In the EXIST trials (follow-up up to 5 years), the phase III trials that led to approval of mTOR inhibition in TSC patients, dyslipidemia was reported in 5–30%, but no new cases of diabetes were reported [3, 4, 6]. In a small prospective study among mainly children with TSC using mTOR inhibition, dyslipidemia and hyperglycemia were reported in 72% and 22% of children, respectively, but the highest fasting glucose did not reach diabetic levels (108 mg/dl (6 mmol/l)) [11].
I’m all for learning more about mTORC2, and getting other researcher’s opinions (one of the issues is that it seems most of the negative mTORC2 inhibition information is coming out of Dudey’s lab, and from Joan Mannick, both of whom have a horse in the race with their own mTOR inhibition drugs and startup companies… so being skeptical is entirely reasonable in this case.
But, what next?
I think, given the known risks of LDL/ lipid disregulation, my bias will be to treat it and try to keep it low.

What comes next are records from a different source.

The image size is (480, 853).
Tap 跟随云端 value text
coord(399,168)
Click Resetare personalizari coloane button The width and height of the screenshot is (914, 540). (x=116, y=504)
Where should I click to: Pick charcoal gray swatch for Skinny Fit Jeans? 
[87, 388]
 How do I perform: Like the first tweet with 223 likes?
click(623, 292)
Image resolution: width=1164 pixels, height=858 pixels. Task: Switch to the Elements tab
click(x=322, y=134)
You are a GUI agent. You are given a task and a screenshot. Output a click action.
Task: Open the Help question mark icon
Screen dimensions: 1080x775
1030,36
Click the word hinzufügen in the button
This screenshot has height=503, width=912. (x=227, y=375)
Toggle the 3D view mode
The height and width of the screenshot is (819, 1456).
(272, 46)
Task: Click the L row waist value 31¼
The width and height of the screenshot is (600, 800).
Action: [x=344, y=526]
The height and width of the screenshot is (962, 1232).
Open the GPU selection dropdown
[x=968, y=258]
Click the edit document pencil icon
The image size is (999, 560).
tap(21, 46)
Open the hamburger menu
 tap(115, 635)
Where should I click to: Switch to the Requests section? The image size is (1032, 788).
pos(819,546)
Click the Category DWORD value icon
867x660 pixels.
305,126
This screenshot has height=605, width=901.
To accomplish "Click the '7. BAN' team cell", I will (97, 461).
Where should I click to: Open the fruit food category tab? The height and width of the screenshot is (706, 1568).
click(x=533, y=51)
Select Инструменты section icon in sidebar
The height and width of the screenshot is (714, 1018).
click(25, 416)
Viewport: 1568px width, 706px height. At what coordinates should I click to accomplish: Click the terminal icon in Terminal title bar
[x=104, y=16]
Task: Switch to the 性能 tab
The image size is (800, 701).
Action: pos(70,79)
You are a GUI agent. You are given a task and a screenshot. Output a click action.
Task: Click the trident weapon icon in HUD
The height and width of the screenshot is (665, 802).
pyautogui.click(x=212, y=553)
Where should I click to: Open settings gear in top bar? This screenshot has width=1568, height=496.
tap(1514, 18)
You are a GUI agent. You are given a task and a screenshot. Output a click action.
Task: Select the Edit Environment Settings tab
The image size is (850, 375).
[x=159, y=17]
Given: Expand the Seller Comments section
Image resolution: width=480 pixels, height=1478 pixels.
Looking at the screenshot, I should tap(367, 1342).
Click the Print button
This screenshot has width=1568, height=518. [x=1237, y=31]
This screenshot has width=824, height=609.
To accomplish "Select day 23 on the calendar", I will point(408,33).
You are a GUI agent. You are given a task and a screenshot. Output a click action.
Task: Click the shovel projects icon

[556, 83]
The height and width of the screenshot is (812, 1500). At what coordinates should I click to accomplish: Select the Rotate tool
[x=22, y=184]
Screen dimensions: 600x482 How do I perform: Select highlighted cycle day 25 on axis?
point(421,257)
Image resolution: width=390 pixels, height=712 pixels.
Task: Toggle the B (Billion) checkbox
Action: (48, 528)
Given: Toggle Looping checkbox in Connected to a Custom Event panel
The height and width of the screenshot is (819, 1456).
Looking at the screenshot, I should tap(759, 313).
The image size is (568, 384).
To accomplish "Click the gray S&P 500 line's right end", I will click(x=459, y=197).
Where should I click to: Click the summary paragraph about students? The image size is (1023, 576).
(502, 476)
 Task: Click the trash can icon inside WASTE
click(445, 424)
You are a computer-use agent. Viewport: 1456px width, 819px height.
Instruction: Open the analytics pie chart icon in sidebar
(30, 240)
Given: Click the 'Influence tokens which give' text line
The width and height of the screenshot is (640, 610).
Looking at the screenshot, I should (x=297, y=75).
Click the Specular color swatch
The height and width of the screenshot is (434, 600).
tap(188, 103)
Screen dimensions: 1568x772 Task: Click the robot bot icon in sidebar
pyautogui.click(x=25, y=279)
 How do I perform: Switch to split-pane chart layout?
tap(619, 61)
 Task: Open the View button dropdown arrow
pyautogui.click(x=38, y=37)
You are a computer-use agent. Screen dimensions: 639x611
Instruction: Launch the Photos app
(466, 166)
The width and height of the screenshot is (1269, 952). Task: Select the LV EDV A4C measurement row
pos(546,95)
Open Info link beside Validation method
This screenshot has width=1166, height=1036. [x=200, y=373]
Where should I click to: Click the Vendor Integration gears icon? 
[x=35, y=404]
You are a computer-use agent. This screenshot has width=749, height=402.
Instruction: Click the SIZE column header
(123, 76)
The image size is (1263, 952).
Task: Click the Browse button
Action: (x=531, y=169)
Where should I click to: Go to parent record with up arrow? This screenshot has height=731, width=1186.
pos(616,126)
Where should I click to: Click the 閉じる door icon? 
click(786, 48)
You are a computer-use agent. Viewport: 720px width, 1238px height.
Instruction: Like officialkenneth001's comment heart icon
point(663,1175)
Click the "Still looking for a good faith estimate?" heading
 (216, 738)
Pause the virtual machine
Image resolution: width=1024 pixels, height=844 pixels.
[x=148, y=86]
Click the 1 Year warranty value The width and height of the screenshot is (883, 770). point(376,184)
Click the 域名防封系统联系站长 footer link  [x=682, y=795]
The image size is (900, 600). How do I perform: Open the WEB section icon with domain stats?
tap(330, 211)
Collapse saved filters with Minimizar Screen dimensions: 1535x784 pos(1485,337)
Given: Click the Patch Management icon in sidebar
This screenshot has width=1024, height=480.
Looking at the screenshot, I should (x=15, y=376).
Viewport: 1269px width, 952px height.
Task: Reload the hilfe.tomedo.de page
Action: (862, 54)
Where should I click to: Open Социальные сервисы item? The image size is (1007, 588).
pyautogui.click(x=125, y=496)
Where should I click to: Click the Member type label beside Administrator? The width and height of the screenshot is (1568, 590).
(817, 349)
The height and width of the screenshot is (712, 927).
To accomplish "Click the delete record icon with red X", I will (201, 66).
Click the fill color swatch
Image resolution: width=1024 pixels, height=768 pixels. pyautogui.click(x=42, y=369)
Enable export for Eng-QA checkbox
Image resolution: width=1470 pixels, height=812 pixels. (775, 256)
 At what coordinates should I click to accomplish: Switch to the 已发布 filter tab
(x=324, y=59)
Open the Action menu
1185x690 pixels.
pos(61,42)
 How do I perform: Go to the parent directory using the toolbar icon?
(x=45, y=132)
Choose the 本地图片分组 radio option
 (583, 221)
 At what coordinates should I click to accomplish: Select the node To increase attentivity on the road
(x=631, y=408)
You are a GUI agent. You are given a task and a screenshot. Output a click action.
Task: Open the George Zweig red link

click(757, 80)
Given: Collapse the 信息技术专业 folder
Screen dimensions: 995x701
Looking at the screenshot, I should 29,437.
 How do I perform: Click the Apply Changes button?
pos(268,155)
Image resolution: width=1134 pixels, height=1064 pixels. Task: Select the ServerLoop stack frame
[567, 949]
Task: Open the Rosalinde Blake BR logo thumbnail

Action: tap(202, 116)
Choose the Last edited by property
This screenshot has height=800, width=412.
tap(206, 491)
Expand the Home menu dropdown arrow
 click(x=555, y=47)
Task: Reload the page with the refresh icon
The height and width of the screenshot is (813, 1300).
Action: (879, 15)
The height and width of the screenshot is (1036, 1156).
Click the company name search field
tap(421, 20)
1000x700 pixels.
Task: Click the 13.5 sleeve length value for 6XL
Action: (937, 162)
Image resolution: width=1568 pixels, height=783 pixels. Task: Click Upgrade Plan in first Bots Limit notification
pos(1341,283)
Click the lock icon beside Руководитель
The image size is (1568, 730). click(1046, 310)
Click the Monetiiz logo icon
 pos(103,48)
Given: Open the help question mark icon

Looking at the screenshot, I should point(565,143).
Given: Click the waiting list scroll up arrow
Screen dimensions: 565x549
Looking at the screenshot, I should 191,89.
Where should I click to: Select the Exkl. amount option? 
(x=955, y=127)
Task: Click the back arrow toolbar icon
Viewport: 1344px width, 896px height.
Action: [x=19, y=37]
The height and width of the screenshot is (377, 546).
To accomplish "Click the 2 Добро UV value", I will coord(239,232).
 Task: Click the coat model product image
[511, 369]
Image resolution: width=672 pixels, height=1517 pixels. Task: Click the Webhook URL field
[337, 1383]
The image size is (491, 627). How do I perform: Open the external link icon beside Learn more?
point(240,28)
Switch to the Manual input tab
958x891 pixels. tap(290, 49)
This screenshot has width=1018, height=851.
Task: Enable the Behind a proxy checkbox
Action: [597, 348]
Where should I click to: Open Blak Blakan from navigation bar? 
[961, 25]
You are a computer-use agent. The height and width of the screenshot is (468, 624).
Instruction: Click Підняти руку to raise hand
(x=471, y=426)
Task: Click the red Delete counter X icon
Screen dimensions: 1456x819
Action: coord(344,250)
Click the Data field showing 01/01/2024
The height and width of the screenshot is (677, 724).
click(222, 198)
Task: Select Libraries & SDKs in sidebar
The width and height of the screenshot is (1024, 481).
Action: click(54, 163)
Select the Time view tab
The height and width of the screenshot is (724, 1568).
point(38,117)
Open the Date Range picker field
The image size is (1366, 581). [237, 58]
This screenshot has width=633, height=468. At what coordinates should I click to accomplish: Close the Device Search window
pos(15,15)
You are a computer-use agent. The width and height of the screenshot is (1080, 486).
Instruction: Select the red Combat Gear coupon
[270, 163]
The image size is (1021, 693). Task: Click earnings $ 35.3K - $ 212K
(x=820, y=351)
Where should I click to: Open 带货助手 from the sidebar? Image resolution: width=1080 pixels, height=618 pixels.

Somehow it’s all starting to make sense to me. Why there isn’t a mTOR inhibitor pushed by big pharma to treat age related diseases. The increase in LDL is super serious. All of the big pharma guys sees it. I’m sure there has been conversations about this in closed doors with 140 IQ pharma researchers. And people like Matt isn’t in on it. He seems like he’s rebelling and seeing potential which big pharma somehow ignored. This as I read about the rate of hypercholestroemia and potential mechanisms.
Most important development needs to be a mTOR inhibitor that doesn’t increase LDL by such an amount. Rapamycin is ancient technology, and very rough, requires countermeasures to counteract the negative LDL increase.
Pharma guys want things that decrease LDL. Increasing it in a study would increase cardiovascular events if it it had enough statistical power, is the expectation. No one is going to study it because of that.
Non-HDL-c has shown to be the most strongly associated with cardiovascular risk, with a trend in increased risk of 1.16 for an increase of 0.9 mmol/L [24]. In our population the median non-HDL-c increased from 3.5 to 3.9 mmol/L. Our results suggest that the effect is not temporary. Furthermore, mTORi therapy is expected to be used in younger age and treatment is usually long—term. Because lifelong mTORi therapy is frequently indicated, start of lipid lowering medication should be considered in the first year of treatment if hypercholesterolemia occurs. At the same time, if cholesterol is not elevated after 1 year of treatment, our data supports to stop regular cholesterol testing and only do so by indication.
I also read that study and checked out the papers they cited on mechanisms, but the two different papers on why mTOR inhibition increase apoB were contradicting each other. Now I am looking into the effect on PCSK9, someone has talked about that on here earlier. PCSK9 is basically a way for the body to keep as much cholesterol as possible…useful in the past in times of starvation, etc. Which makes me wonder if caloric restriction effect on mTOR is one of the mechanisms the body uses to keep as much cholesterol as possible?
Good question. I guess I’m trying to determine if it’s better to lessen the dose or frequency of Rapa to fix the side effects, or take other medications (statins, etc) to treat the side effects?
And are there other metabolic problems caused by Rapa that were not taking care of?
In other, what’s most important? Is inhibiting mtorc2 really bad even if we treat the side effects?
And the new drug targets that Tornado Therapeutics has are MTOR inhibitors that they have out-licensed by Novartis. I can’t say I know why Novartis and the other Pharma aren’t yet interested in any longevity drugs, but I suspect it has something to do with higher priorities, and the desire for them to have other investors de-risk the targets beforehand, and then buy the companies if they validate the target.